Report on the Problem You Create- The Rise of Cyclical Sensationalism


 A reporter places a banana peel at the top of the staircase in a local mall. A customer walks toward the stairs only to be shoved by the reporter onto the banana peel and down the stairs. The customer dies from traumatic injuries. 

The next day the reporter's headline reads, "Customer Dies on Mall Stairs."

The same reporter repeats the assassination ritual a few more times and shares the story of a negligent staircase widely on social media. he also cites his own article from the previous week, giving the impression of an epidemic of dangerous stairs. From there it spreads among local mall patrons. 

The next week the reporter's headline reads, "Customers Concerned about Staircase Safety at Mall."

*****

A visible trend is emerging in crank journalism and slimy activism-- reporting on the significance of a problem that they themselves created.

For unethical "journalists" it is a way to create "evidence" that their errant or malicious position actually has support. First they produce media or messaging that makes a bogus claim. Next, they cite their own media source to create the perception that their bad claim has wide support. In other words, they strategically place the banana peel and shockingly report when someone slips on it. 

I call this cyclical sensationalism.   It is a case where maliciously motivated can create faux news to fool the reader into believing a false claim is legitimate. This tactic is used for several reasons:

1.  To harm the credibility and trust in legitimate scientists. 

One especially egregious violator of ethical standards uses cyclical sensationalism as a mainstay. Paul Thacker foists the patina of a legitimate journalist, but in my estimate he's a stooge working for the anti-GMO, anti-5G, anti-scientist interests like US-RTK. 

He started writing fallacious stories about me in 2014, and trolls my social media accounts with regularity. Some of his work has been retracted by ethical journals.  Other stories he has written appear in Grist and The Progressive, and all target me unfairly and inaccurately.  Both Grist and The Progressive failed to take action when I notified them.  

The Progressive did offer me a 250 word rebuttal to the 10,000 word hit piece. I declined. 
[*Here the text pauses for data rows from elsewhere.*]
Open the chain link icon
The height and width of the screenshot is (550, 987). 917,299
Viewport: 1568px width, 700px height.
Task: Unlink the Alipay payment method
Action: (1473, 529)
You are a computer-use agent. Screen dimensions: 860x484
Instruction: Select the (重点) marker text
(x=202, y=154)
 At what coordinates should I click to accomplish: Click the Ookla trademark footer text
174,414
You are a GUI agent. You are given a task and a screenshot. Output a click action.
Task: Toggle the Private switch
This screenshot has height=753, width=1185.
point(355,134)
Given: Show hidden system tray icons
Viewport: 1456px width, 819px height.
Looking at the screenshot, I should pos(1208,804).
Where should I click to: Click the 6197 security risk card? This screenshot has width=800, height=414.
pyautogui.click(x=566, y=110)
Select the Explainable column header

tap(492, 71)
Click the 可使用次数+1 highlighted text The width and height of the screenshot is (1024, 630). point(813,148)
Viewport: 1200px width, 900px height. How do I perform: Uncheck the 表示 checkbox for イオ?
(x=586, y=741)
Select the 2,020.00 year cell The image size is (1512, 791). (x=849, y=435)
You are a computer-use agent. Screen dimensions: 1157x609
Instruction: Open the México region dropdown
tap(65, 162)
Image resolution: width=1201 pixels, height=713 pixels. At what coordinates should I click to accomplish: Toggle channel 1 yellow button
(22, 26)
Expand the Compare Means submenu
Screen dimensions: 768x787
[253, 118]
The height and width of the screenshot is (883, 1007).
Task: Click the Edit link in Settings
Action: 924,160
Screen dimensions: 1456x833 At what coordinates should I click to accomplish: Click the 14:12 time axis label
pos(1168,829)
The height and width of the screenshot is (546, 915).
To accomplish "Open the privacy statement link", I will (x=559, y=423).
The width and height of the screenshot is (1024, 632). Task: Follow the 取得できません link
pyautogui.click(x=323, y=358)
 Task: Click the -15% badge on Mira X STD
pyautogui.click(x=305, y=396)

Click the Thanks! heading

The point is, he is one of very few writers that seem to scam publication outlets into publishing his filth.  So he writes new hate pieces and then links to his own old work citing the name of the source (e.g. The Progressive) rather than the author (him).  The goal is to trick the reader into believing that there are independent, legitimate voices that agree with his claims, and that he's not a lone goof libeling scientists. 

I complained to Grist about the piece they hosted.  In the article Thacker states without question that my research can't be trusted because it is compromised by corporate influence, which is absolutely not true.  As I stated in my letter: 

"... he (Thacker) does the execution, leaves the shotgun in your closet, and then uses social media to say, “Hey, look who Grist just killed.” 

I'm not the only one. He's done this to other scientists like Dr. David Gorski, and good journalists like Keith Kloor and Tamar Haspel. The list is reasonably long, but he has a special eerie tumescence for me.  


2. Amplification with cyclical self-sharing. 

Retweets and shares come from linked accounts held by the same person, or within a tight network of cronies, provides a false sense of legitimacy or consensus to poor scientific ideas.

A really good example is US-RTK, the science hate group that seeks to harm reputations of scientists on behalf of the industries that pay their bills.  Gary Ruskin and Carrie Gillam retweet Stacy Malkin's posts (both US-RTK employees), then US-RTK retweets their retweets. Usually it does not go much farther than that. 


3. To give the perception of mass interest in a non-problem that they describe as a risk. 

A recent tweet by the Non-GMO Report claims that 49% of US adults...  you can read it! 

Duh!  When an organization endlessly maligns a technology and makes false claims about it, certain elements of the public are influenced. They then report about the phenomenon they helped create! 

This example is a great case of cyclical sensationalism, creating the problem, and then pretending to independently report that there is a problem. The BIOHAZARD sticker is 100% intended for shock value. When the world is trying to figure out who to trust about food and farming, consumers are influenced by this malicious messaging.

Of course, Twitter sets them straight:



These are just three ways that self-citation and near-network amplification spreads misinformation.  It is cyclical sensationalism, and is becoming more common as crank claims and pseudoscience become more prominent through the limited filters of social media.